Bu ülkenin son çeyrek asırda çökmesinde, batmasında, bugünkü perişan hale gelmesinde büyük rolü ve tesiri olan kötülük ve ahlâksızlıklardan biri de lüks otomobil sevdası ve tutkusudur.

Türkiye iktisadî ve ticarî sermayesini lüks otomobillere, lüks meskenlere, lüks yazlıklara, lüks mobilya ve dekorasyona, lüks giyim kuşama, lüks yemeye içmeye, tek kelimeyle lüks hayata harcamış ve iflas etmiştir.
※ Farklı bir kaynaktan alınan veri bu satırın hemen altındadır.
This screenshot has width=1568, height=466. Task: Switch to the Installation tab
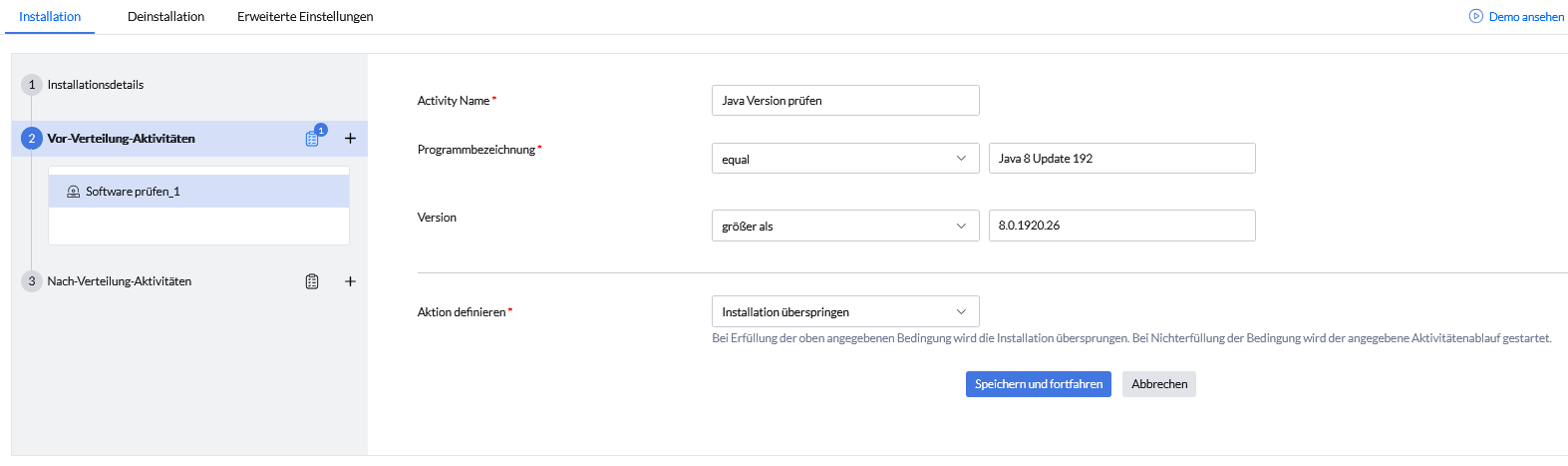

Lüks bir otomobile verilen parayı düşünelim. Mesela elli bin dolar. Bir arabaya elli bin dolar yerine yirmi bin dolar (o da büyük paradır, onunla da güzel bir otomobil alınabilir) verilmiş ve geriye kalan otuz bin dolar ile iktisadî, ticarî bir iş yapılmış olsaydı bu memleket bugünkü acınacak hale düşmezdi. Lüks bir otomobile yatırılan para ölmüştür. O para bir hizmet görmez, üretmez, başkalarına aş ve iş temin etmez artık.

Türkiye niçin bu kadar aşırı bir lüks otomobil azgınlığı uçurumuna yuvarlanmıştır? Bu konuda (Başka nice konuda olduğu gibi) büyük düşünürlerimizin (bizde varsa), sosyologlarımızın, antropologlarımızın, ahlâkçılarımızın, iktisatçılarımızın kitaplar yazmaları gerekir.

Düşünebiliyor musunuz? Fert başına düşen millî geliri Türkiye’ninkinden on küsur defa daha yüksek olan, üstelik Mercedes otomobilleri üreten Almanya’da bizdeki kadar lüks Mercedes yokmuş. Biraz üzülmemiz, ağlamamız gerekmez mi?

Bizde niçin lüks otomobile ve lüks hayata bu kadar rağbet var? Bence bunun sebepleri şunlardır:

– Birinci ana sebep beyinsizliktir.

– Beyinsizlerimiz lüks, pahalı, gösterişli bir otomobilin kendilerine değer kazandıracağını sanıyorlar. Lüks otomobil, lüks mesken, lüks giyim kuşam, lüks yeme içme, lüks hayat sürme bir insana asla değer kazandırmaz. İnsanı değerlendiren unsurlar şunlardır: İlim, İrfan, kültür, hikmet, ahlâk, fazilet, hayırseverlik, sanat, görgü, iyilik…

– Otomobil konusundaki azgınlık o raddelere varmıştır ki, işini pekâlâ gören mütevâzı ve ucuz bir araba ile gezen işadamlarına arkadaşları ve meslektaşları söyleniyor, “Yahu bu araba ile itibarını ve şerefini beş paralık ediyorsun. Şunu sat da iyi bir araba al…” diyorlar. Bu kadar büyük beyinsizlik olur mu?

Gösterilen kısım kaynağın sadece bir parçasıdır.